Dall'idea al backlog... un lavoro perfetto per ARchetipo, il kit di AgileReloaded per fare envisioning di prodotti.

Setting the stage

Poco prima dell’estate, immersi nella bellissima cornice di Stresa affacciata sul lago Maggiore,  uno dei nostri clienti ha organizzato una sessione di lavoro per mettere a punto un nuovo prodotto in fase di realizzazione. Lo scopo della due giorni era quello di trasformare quella che al momento era poco più di un’idea, in un prodotto che sarebbe stato messo in lavorazione con Scrum.

Dall’idea al backlog… un lavoro perfetto per ARchetipo, il  kit di AgileReloaded per fare envisioning di prodotti.

Isola di San Giulio
La bellissima location dove si è tenuto il workshop.
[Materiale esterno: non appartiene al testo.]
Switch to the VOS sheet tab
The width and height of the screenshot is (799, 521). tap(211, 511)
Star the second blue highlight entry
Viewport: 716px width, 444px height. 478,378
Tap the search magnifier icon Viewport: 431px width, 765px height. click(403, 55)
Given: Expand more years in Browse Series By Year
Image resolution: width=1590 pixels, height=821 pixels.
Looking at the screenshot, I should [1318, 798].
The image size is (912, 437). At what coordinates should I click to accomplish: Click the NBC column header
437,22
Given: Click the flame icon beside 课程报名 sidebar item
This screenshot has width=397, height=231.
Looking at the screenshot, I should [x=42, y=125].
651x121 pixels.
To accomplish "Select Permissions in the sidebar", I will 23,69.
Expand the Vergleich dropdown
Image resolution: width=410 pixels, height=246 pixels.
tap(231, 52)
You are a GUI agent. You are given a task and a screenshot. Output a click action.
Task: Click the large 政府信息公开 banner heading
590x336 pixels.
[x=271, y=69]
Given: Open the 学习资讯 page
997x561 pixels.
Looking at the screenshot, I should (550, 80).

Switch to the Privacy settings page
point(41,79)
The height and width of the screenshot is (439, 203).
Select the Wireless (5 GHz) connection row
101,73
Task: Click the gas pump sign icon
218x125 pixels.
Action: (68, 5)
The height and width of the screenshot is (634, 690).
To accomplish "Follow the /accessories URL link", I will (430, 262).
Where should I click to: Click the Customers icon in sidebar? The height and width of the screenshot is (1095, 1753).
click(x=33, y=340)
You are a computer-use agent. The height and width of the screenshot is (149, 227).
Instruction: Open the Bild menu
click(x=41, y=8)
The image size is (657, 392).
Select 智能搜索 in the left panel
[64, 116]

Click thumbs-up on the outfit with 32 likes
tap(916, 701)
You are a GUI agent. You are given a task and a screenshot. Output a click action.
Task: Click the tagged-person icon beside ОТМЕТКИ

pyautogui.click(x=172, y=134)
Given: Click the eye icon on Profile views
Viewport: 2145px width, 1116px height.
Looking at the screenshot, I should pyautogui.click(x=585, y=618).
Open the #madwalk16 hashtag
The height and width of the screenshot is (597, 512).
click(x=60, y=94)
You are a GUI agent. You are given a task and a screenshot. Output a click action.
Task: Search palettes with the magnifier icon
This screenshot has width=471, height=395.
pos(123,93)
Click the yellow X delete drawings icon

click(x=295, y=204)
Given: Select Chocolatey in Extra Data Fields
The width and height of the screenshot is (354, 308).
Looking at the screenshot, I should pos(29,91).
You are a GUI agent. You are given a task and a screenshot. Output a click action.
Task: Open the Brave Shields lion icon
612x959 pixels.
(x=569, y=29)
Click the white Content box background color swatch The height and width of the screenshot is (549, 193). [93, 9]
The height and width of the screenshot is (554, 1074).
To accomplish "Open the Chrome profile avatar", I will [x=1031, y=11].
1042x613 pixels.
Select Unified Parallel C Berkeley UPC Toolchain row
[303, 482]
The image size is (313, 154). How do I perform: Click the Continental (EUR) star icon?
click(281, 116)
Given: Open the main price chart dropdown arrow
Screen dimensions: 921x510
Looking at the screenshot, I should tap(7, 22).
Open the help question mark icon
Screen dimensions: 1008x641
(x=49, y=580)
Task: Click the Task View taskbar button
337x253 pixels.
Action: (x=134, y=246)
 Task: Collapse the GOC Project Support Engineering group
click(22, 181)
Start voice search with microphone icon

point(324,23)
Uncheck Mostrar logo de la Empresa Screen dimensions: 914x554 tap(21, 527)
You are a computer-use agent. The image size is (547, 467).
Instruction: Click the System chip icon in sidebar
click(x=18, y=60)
Il lavoro è stato svolto da un nutrito gruppo di persone provenienti da varie parti d’Europa, dagli Stati Uniti nonché ovviamente dall’Italia, i quali si sono avvalsi del coordinamento dei nostri coach Giulio Roggero e Giovanni Puliti.

 

From vision…

Nella prima fase i partecipanti sono stati raggruppati in team (con nomi dei colori) e  hanno lavorato separatamente per arrivare ognuno alla definizione di un proprio prodotto da confrontare poi con quanto immaginato dagli altri.

La prima attività che è stata quella di definire macroscopicamente le caratteristiche del prodotto: a chi si rivolge, quali sono i bisogni di business che deve risolvere, quali sono le macrofunzionalità.

albero delle idee
Prune the tree preso a ispirazione per la creazione dell’albero delle idee.

Per fare questo sono state utilizzati alcuni di strumenti di collaborazione molto efficaci per questo genere di lavoro, molti dei quali sono tratti  dai cosiddetti innovation games. Per esempio, grazie a un lavoro ispirato al Prune the Product Game, si sono potute individuare  le caratteristiche  ad alto livello del prodotto:

Successivamente i vari gruppi hanno provato a immaginare  in maniera più approfondita cosa sarebbe stato il prodotto: per fare questo hanno utilizzato il Product Box Game.  In questo workshop i team immaginano come potrebbe essere fatta la scatola che conterrà il prodotto finito per esporlo nello scaffale di un negozio; seguendo una logica ben precisa (ispirata alle tecniche di comunicazione, di marketing nonché di packaging) si dispongono sulle varie facce di una piccola scatola di cartone le informazioni necessarie a descrivere completamente il prodotto a un ipotetico compratore: dal nome al logo, dal claim alla vision fino ai requisiti e alle funzionalità di alto livello.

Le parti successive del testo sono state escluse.